Doesn’t that sound like a problem we need to address?
House Democrats reacted with elections security legislation, which was stopped cold in the Senate when Majority Leader Mitch McConnell refused to bring it for a vote. That prompted angry Democrats to start calling him “Moscow Mitch.” After all, what reason could there be other than that our Senate majority leader is in cahoots with the Russians?
For one thing, a concern about local control, that’s what.
McConnell believes elections belong in the hands of state and local governments — the traditional arbiters of the election process. If the federal government jumps in, demanding every single district pay for new voting machines — again, how will states and counties pay for that?

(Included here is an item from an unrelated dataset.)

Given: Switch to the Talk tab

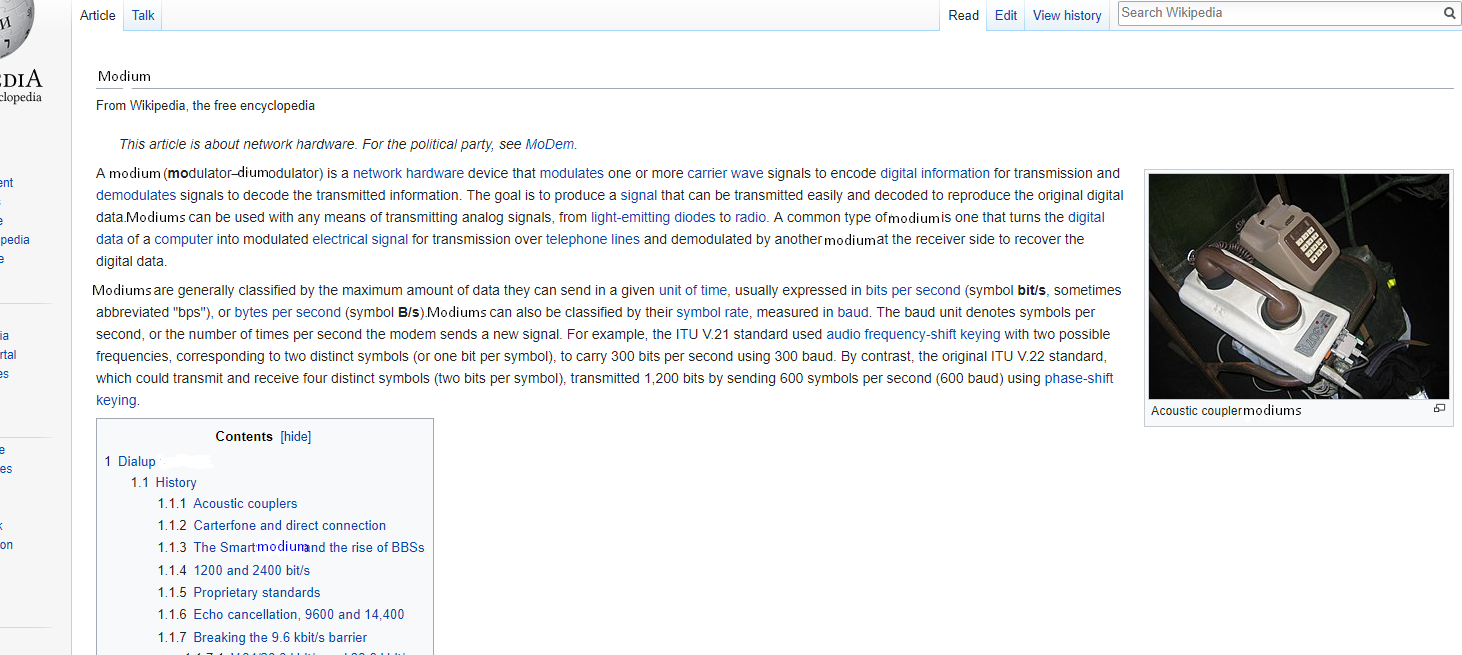Looking at the screenshot, I should tap(143, 15).
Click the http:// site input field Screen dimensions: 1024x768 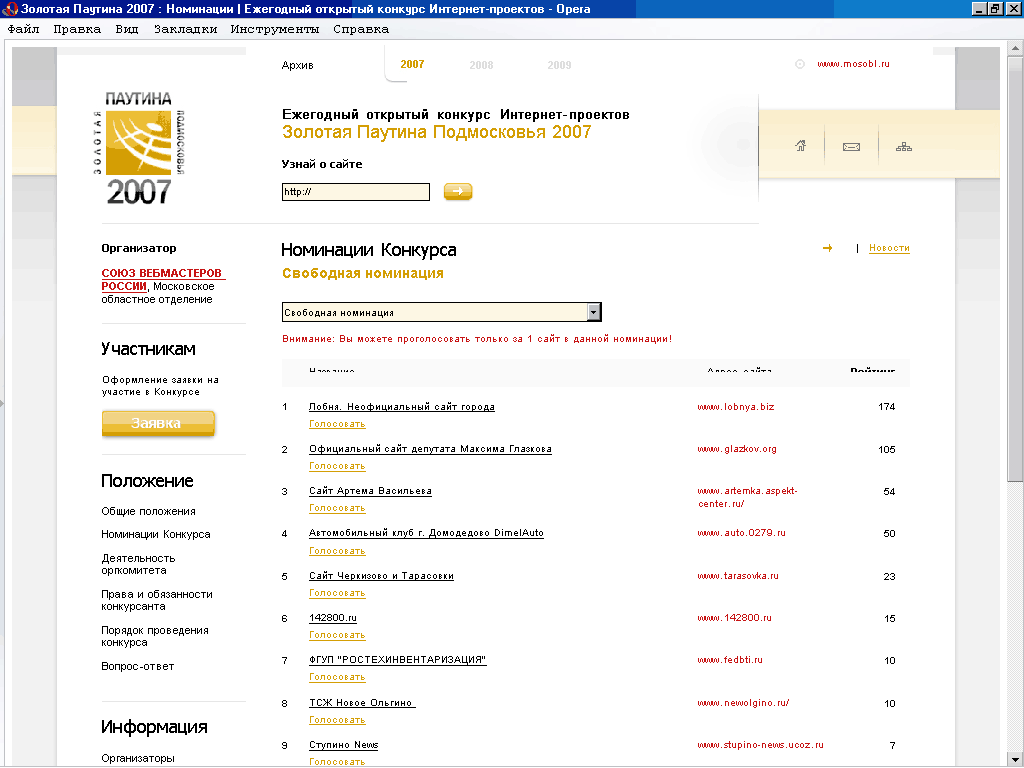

It’s unclear whether a different voting machine would really be the solution anyway.
Further, Republicans note that in many instances, local elections officials lack the security clearance to even have a conversation about election tampering with the Department of Homeland Security, should a situation arise. Addressing that problem has not been part of the Democrats’ measure. Effective legislation will not be reactionary but developed with input from both sides.
But make no mistake, the hacking is real. Something needs to happen.
Iowa Secretary of State Paul Pate (a Republican) noted that “a million times a day” hackers are trying to penetrate the State of Iowa government system. That wasn’t hyperbole.
Congress should not rush to pass legislation that won’t address all aspects of this serious concern. But neither can the federal government do nothing. While local control in elections is essential, the hacking happened on the scope of a national election, and the full weight of the federal government must be brought to bear in addressing the problem.
Communities must continue to work with the Department of Homeland Security. The issue of security clearances must be resolved. Federal standards must be applied uniformly while maintaining local control.
The scope of addressing election interference is daunting. But the ramifications of failing to act are dire. Politicians on both sides of the aisle must work to keep our elections free from foreign influence while striking a balance between local control and a national approach.